### Task statement
A single number is required: the count of lines in the following entries that include the word "section".
Data START
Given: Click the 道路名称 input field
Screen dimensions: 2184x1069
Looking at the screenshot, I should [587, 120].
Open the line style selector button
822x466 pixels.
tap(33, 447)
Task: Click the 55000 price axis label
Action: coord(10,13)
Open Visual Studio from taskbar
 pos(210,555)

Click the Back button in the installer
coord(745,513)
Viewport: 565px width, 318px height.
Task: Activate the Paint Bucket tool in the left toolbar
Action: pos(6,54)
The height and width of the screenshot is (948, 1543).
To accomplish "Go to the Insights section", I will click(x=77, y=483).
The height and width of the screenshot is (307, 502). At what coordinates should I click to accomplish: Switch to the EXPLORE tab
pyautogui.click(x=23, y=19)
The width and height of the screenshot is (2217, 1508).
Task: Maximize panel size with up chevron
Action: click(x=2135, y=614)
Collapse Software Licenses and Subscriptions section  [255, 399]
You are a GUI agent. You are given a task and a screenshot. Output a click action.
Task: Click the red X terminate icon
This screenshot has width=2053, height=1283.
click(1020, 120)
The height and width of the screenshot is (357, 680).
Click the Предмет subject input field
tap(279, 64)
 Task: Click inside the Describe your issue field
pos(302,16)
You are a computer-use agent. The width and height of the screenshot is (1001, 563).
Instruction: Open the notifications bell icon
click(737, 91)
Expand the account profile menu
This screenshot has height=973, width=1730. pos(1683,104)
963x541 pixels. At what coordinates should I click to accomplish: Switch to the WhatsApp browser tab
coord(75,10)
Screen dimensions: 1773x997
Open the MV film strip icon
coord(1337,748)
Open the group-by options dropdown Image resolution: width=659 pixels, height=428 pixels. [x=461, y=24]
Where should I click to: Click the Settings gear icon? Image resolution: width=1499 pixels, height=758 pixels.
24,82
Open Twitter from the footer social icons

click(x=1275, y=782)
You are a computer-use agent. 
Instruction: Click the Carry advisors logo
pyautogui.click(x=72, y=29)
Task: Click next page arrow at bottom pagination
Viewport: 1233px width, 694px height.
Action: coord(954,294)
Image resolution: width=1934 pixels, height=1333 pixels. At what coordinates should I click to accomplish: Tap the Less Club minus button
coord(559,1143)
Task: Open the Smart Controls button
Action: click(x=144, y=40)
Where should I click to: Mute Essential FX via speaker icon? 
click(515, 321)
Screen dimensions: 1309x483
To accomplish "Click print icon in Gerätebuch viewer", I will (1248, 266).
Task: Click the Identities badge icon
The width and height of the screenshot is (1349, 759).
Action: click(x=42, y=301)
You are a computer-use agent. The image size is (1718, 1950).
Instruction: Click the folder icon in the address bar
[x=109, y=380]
Data END
### Output of the task
2